Bad Behavior 2.1.1 and 2.0.36 Security Release
December 21st, 2009 by Michael Hampton
Bad Behavior 2.1.1 and 2.0.36 have been released. These are a security release and affected sites should upgrade as soon as is practical. This security issue was fixed in both the 2.1 development series and the 2.0 stable series, resulting in today’s simultaneous release.
Please note: The 2.0 series of Bad Behavior is receiving limited updates, including unblocks, bug fixes and security fixes only. Future development is taking place in the 2.1 development tree.
Who should upgrade?
WordPress users should upgrade to prevent internal data from leaking to the web browser when the database encounters an error. Users of other platforms are not affected.
What’s new?
New in this release (since 2.1.0 and 2.0.35):
- Due to recent changes in the WordPress database code, any database errors that may occur because of WordPress, other plugins, or server trouble may be inappropriately displayed in the web browser. This could result in the leakage of information useful to attackers. This issue has been fixed. Thanks to Andrew Zhang for reporting this issue.
Download
The 2.1 development releases will not be offered through the WordPress automatic upgrade facility.
Download the 2.0.36 stable or 2.1.1 development release of Bad Behavior now!
Support
This release would not have been possible without the support of people like you who find Bad Behavior valuable enough to make a financial contribution to ensure its further development.
Your contributions ensure that I can continue to devote time to bringing you the features you want, as well as continuing work on making spammers’ lives hell.
If you haven’t already done so, consider setting up a recurring contribution for as little as $5 per year, or make your most generous one-time contribution for any amount.
Thank you again for supporting Bad Behavior development!
Ipstenu Says
Out of curiosity, will 2.1 ever show up on WordPress and, if not, why?
What I really want to know is if you’re dumping WordPress support or not 0:)
Dec 21st, 2009 at 1:52 pm
Michael Hampton Says
Huh? Where did I ever say anything about dropping WordPress support?

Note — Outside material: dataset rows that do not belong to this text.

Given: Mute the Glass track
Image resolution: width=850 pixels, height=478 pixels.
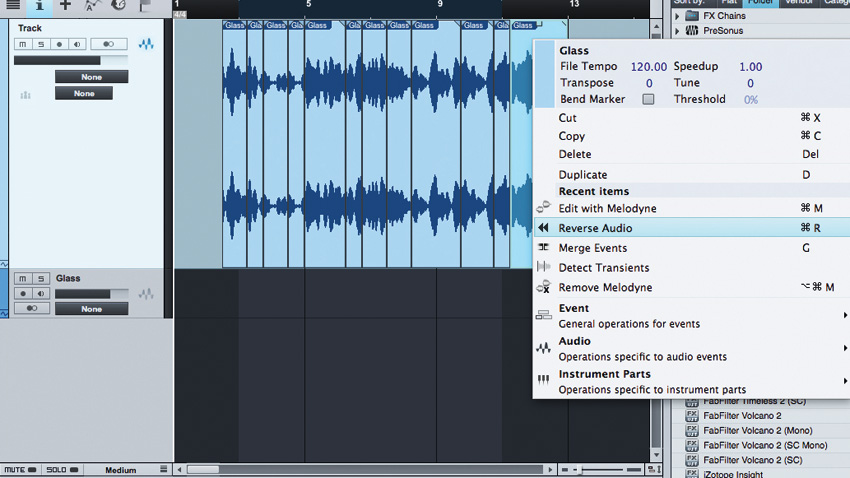Looking at the screenshot, I should [x=23, y=278].
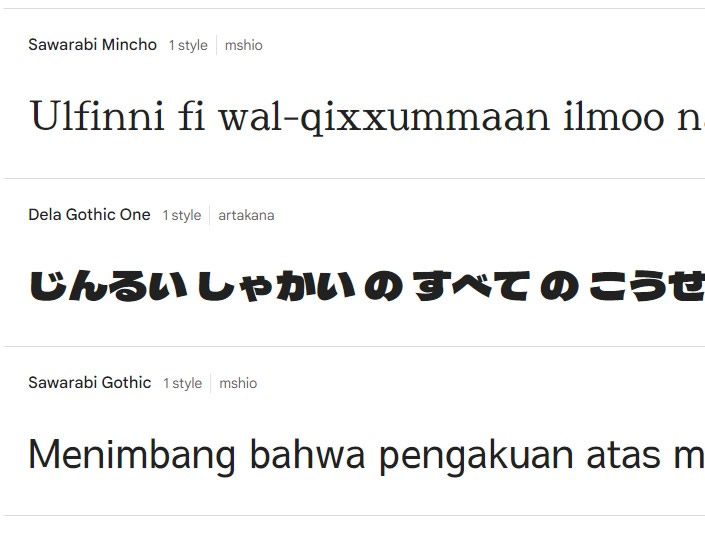Click "1 style" next to Sawarabi Mincho
This screenshot has height=539, width=705.
(188, 45)
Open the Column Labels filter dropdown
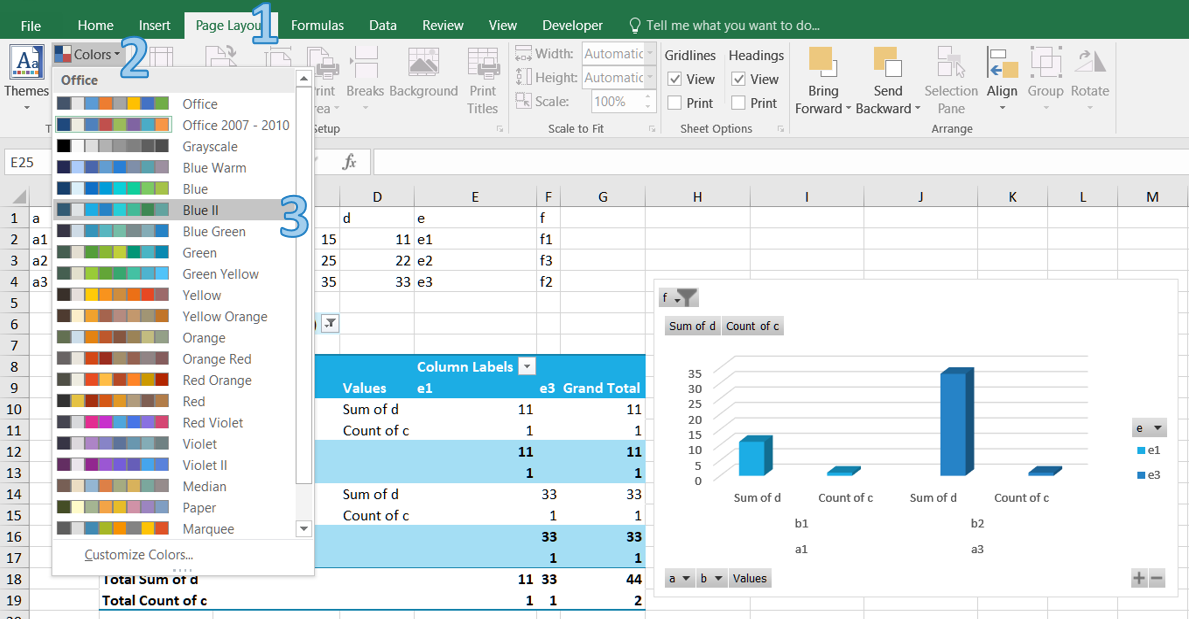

The 2.1 release will never be on the WordPress automatic upgrade facility because it’s a development series, not a stable series.
Dec 21st, 2009 at 1:54 pm
Ipstenu Says
You didn’t say you were dropping WP support, but you said “The 2.1 development releases will not be offered through the WordPress automatic upgrade facility.” and I figured that would either be because 2.1 as a whole wasn’t going to work on WP, or you just didn’t want dev versions on WP. Happily it’s the latter.
My WP would cry without you
Dec 23rd, 2009 at 9:24 pm
Michael Hampton Says
Ah, OK. The WordPress upgrade facility will follow the 2.0 stable series.
Dec 25th, 2009 at 7:49 pm
Álvaro Degives-Más Says
Any downside to the `whitelist.ini` file being world-readable in a vanilla WP installation?
Dec 28th, 2009 at 8:43 am
Michael Hampton Says
The PHP process has to be able to read it, of course. But the web server does not need to serve it directly.
Dec 28th, 2009 at 8:07 pm
Peter Says
I have an issue with bad behaviour I would like to report.
When using the plugin with a caching plugin, such as super cache, if a bad bot or user gets blocked by bad behaviour then sometimes a blank page is cached and served to other users instead of the actual article page.
Is there any way to prevent this from occuring?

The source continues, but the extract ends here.